I was buzzed into grandma's building and saw her at the table, playing Yahtzee with her new neighbors, and a handful of staff. Grandma turned to me and Carter and gave us each a hug, whispering "they can't make me play". I don't think she knows who I am anymore but somewhere deep down I hope she realizes I'm family. As they took turns shaking the die, 3 people would nod off , sitting straight up, mouths slack with sleep. The staff jovially moved from person to sleeping person rallying them to shake the dice with a song or even a dance. Another staff person walked in slowly escorting a frail old man, eyes weeping, mouth wide, maneuvering his stiff body into a nearby chair. Then she wiped the sides of his mouth with a cloth. I left grandma to check out her new, smaller room.
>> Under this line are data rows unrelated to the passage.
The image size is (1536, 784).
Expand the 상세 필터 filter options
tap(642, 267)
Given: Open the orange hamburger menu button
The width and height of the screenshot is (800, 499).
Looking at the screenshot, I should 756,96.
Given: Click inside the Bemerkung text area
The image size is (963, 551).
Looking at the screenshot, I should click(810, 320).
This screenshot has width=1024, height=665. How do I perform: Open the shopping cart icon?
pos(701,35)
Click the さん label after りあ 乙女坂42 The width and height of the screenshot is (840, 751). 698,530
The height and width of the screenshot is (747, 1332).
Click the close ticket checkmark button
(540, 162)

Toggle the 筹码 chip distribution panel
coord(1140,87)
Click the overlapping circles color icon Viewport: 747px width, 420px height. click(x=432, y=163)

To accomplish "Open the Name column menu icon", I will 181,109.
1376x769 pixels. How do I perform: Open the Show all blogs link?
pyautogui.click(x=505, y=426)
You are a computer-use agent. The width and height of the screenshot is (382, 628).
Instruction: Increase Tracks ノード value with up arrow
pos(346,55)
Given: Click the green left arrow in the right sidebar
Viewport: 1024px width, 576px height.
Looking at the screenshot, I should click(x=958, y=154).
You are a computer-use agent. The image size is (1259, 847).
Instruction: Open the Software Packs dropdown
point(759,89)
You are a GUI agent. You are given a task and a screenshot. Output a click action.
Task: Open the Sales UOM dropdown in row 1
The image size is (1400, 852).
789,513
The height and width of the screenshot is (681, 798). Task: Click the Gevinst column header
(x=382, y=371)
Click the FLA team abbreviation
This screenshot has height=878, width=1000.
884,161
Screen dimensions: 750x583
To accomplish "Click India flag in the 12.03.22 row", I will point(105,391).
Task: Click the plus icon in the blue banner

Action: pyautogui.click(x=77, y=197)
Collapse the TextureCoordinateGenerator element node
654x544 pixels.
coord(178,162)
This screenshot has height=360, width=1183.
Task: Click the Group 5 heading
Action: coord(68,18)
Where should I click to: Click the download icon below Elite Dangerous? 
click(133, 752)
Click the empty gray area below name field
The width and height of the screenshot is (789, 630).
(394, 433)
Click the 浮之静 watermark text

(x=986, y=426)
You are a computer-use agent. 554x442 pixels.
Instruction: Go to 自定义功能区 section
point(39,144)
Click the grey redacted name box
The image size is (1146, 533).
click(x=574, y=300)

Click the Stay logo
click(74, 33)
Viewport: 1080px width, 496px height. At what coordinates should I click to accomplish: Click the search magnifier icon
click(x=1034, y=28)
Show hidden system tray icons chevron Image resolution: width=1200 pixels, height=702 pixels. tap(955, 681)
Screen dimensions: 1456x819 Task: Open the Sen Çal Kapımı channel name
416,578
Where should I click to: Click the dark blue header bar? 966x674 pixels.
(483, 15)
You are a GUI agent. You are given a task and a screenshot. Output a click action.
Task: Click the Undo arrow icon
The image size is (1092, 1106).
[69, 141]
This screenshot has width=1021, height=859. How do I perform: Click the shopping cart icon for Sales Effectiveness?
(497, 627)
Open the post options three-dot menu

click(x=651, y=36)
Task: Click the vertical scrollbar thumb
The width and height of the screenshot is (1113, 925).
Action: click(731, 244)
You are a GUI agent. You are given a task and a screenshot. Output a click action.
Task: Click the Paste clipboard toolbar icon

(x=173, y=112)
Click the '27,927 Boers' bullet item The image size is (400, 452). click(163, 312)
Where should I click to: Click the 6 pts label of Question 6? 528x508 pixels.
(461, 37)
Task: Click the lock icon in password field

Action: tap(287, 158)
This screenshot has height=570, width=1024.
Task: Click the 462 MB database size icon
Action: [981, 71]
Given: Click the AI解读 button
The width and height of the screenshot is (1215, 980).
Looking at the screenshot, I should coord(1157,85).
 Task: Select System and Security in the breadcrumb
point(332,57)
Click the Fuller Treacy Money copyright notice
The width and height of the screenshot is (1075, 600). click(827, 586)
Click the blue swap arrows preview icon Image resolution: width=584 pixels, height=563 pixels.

As I unpacked grandmas clothing into her new closet, a woman came bursting through the door. "COME HERE. " she bellowed at me. "Come see this. You won't believe this." She gestures toward her room, "come ON!" I follow her obediently and she continues into her bathroom. I follow the woman into her room, wondering what could be so awful that she had to summon me, a virtual stranger in to her bathroom. "Look at this." she shook her head gesturing to an empty medicine cabinet. "They took it. All of it. Can you believe it? Ugh, that's it. I'm going to call my son and I am leaving here. That. IS. IT." So I politely took her by the arm to find a staff person to report this terrible crime. As we walk down the hall, she glances down at Carter seeing him for the first time and her expression softens. "I had all boys, and then THEY all had boys. No girls in the family. Just boys." She shakes her head sadly. We reported the crime, and the sweet staff person did not look a bit shocked. She reassures Martha that her room had been locked the whole time and nothing was missing. She took Martha's arm and walked her back to her room, and I got to hear the story of Martha and her first car, a corvette from her dad. She tells me she was pretty spoiled by her dad because she was an only child, but she got good grades, so that makes it okay. I really think I'm gonna like Martha.
I know that this is the cycle of life. And on every other day, it's easy to digest the changes that come. Right now, I'm having all these feelings bubbling up and I just needed to write it out. Name each one just to clarify.
1. Awe. The people who work in nursing homes are angels. They genuinely love their patients, and I'm sure they don't get paid what they deserve.
2. Sadness. Life is short. I'm so afraid I'm missing it. I have to remind myself daily to listen to my kids. To play with them.
3. Hope. I don't want to be forgotten. I want my life to glorify God in great ways and leave this world a little brighter when I'm called home.
4. Compassion. The people I met today are inspiring and wise. We need make time for them.
5. Humor. I can only imagine what I will look like at that age. But I'm hoping I can keep some of my spunk. Just like Martha.